De acordo com dados divulgados pela Rede Brasileira de Pesquisa em Soberania e Segurança Alimentar e Nutricional - Penssan, no 2º Inquérito Nacional sobre a insegurança alimentar no contexto da pandemia da Covid-19 no Brasil, coletados entre novembro de 2021 e abril de 2022, o número de brasileiros que sofrem com algum nível de insegurança alimentar ultrapassou os 125,2 milhões. O levantamento revela que, por falta de opção, inúmeras pessoas se submetem a trabalhos sem carteira assinada, temporários ou como freelancers. A questão central aqui é que nenhum deles oferece condições trabalhistas mínimas. Logo, eles não possuem direitos, muito menos garantias quanto à segurança. Trata-se de uma parcela da população que sai de casa em busca da sobrevivência.
O efeito da pandemia
No primeiro semestre de 2020, o Coronavírus se alastrou como foguete e ninguém àquela altura era capaz de prever os próximos capítulos da pandemia. Muito se ouviu sobre os trabalhadores essenciais e como eles não poderiam, em hipótese nenhuma, parar, já que o restante da população dependia diretamente dos seus serviços. Apontados e glorificados pelo senso comum como heróis, os profissionais das áreas da saúde, segurança e alimentação formavam a linha de frente no combate as consequências desse cenário pandêmico. Nesse contexto, os entregadores de aplicativo tiveram uma presença ininterrupta nas avenidas e ruas, embora fossem escassamente reconhecidos.

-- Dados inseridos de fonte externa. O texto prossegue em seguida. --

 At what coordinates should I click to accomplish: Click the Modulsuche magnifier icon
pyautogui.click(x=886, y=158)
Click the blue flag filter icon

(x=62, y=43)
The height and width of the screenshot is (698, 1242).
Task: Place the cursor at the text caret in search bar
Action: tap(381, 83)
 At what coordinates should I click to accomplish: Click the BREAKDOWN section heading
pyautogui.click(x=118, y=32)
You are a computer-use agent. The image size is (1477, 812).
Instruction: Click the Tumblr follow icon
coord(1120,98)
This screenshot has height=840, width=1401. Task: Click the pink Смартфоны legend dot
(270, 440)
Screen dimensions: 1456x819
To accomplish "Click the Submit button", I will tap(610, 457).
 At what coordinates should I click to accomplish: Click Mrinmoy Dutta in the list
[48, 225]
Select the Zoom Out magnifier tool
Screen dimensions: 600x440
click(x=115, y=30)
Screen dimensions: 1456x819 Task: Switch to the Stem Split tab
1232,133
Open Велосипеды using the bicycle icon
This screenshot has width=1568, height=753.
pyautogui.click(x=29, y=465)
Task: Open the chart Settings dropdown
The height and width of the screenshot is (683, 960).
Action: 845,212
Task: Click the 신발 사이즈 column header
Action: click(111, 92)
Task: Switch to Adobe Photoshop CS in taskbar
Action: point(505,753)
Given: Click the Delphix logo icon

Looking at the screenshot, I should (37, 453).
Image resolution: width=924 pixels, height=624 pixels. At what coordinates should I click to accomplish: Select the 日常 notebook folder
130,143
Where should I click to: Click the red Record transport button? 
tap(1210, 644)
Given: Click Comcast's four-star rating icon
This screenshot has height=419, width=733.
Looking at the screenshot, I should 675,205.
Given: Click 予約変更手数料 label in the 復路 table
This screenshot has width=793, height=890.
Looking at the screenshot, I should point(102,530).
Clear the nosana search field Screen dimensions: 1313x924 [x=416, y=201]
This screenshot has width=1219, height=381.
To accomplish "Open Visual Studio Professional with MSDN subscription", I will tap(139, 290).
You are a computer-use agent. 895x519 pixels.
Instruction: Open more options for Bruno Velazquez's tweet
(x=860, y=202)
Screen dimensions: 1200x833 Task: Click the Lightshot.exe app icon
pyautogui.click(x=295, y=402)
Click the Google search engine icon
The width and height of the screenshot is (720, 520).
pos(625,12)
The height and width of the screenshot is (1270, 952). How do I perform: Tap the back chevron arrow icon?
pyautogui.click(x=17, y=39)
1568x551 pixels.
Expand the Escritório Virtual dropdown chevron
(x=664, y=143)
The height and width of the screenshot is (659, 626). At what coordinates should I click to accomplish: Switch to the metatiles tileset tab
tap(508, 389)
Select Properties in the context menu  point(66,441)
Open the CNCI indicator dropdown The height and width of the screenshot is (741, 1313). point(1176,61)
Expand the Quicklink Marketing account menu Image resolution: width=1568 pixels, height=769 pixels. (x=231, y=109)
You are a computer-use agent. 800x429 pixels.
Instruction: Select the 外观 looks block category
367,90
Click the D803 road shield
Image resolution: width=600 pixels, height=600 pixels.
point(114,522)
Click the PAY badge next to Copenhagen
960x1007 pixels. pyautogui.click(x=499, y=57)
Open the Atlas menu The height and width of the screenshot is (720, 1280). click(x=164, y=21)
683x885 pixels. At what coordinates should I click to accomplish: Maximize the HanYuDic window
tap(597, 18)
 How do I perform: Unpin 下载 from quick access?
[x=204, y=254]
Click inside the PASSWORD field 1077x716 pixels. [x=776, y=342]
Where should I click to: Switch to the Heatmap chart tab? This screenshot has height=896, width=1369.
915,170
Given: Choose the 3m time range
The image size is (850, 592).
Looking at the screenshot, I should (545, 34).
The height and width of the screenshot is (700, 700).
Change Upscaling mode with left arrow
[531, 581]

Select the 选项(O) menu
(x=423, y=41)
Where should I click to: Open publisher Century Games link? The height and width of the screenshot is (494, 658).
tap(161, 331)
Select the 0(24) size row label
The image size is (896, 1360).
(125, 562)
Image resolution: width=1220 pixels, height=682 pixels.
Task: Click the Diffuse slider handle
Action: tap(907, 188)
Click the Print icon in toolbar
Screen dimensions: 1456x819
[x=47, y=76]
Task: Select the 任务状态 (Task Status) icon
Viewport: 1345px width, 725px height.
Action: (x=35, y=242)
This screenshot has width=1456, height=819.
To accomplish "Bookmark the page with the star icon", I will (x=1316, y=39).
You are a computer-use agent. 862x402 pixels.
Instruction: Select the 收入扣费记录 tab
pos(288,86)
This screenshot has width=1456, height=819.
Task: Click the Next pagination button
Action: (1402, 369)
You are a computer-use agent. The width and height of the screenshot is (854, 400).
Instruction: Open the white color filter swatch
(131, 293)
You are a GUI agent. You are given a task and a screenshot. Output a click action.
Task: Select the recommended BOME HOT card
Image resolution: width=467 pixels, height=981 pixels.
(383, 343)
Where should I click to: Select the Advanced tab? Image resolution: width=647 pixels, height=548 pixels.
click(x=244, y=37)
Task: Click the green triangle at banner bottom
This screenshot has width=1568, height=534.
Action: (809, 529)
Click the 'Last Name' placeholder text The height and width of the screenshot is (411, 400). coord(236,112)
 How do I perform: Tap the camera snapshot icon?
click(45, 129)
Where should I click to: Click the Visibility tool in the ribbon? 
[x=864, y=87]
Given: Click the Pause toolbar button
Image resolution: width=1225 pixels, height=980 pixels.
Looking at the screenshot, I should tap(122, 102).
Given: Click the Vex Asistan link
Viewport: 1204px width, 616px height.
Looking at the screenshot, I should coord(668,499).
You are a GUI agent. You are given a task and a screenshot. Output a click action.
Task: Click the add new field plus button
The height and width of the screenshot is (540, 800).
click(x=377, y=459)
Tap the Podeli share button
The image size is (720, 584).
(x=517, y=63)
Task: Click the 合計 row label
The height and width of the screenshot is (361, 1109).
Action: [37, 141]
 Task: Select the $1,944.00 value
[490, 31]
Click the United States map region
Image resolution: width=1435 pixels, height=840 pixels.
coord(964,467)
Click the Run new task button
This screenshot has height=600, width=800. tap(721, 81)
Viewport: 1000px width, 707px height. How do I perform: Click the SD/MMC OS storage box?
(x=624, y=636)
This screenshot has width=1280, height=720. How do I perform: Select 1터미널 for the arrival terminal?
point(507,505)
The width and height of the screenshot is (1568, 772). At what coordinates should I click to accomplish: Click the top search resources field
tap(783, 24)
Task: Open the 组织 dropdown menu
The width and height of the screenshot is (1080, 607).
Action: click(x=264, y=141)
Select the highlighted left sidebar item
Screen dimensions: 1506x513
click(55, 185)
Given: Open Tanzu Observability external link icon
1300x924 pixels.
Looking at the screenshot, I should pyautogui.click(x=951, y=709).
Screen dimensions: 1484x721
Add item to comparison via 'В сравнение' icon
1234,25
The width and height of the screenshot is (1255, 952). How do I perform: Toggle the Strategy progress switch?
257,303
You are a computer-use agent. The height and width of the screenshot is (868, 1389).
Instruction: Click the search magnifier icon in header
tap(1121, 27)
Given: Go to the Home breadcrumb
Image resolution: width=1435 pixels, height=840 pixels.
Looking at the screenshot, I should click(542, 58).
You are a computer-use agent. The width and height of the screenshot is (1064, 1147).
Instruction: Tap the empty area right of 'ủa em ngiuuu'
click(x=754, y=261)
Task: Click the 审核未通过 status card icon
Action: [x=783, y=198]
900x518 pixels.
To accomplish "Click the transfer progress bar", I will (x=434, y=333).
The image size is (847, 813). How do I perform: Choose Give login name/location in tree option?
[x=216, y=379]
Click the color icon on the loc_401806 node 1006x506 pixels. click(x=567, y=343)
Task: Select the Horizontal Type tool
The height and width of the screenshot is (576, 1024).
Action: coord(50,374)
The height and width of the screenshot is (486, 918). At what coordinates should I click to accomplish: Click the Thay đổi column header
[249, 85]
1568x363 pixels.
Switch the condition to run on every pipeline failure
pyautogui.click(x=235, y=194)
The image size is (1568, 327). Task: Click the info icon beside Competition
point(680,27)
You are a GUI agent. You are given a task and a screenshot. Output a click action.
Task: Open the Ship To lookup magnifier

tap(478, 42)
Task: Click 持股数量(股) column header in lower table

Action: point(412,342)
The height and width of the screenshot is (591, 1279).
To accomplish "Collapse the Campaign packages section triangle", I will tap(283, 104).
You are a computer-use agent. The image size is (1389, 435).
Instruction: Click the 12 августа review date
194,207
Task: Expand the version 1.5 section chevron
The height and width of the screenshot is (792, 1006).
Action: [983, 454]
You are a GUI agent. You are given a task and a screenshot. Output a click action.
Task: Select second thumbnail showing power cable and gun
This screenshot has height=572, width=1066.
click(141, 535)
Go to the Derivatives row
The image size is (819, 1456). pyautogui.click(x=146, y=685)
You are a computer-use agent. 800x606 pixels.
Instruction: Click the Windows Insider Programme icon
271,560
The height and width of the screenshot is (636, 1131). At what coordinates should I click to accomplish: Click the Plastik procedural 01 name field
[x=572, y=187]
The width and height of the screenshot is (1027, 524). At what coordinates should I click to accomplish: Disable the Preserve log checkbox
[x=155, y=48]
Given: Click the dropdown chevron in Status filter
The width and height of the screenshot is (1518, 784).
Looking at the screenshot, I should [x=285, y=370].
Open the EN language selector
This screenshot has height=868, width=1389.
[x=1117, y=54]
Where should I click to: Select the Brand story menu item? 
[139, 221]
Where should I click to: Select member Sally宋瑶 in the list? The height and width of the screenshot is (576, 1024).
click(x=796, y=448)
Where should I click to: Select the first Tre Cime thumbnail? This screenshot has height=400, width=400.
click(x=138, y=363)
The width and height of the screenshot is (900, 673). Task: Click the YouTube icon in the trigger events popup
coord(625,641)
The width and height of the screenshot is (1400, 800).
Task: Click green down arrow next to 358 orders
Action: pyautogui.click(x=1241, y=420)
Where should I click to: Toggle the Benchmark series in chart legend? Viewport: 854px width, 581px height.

Em geral, a invisibilidade é rotina para a maioria desses trabalhadores. Os aplicativos de delivery, inegavelmente, dominaram o mercado de uma forma jamais vista. É compreensível, uma vez que, frequentar os estabelecimentos era inviável, logo a comida precisaria bater na porta dos clientes. Os grandes nomes por trás desse fenômeno são de conhecimento geral. iFood, Rappi e outros apps similares já eram figuras carimbadas no gosto do consumidor. As cores vibrantes e os símbolos engenhosos, infelizmente mascaram aquilo que não vemos. Nas notas fiscais o valor da entrega é creditado, contudo, é impossível aferir o preço da falta de segurança ou das noites mal dormidas. A hora-extra não paga a falta de condições mínimas de trabalho ou as dúvidas que pairam na cabeça desses motoqueiros.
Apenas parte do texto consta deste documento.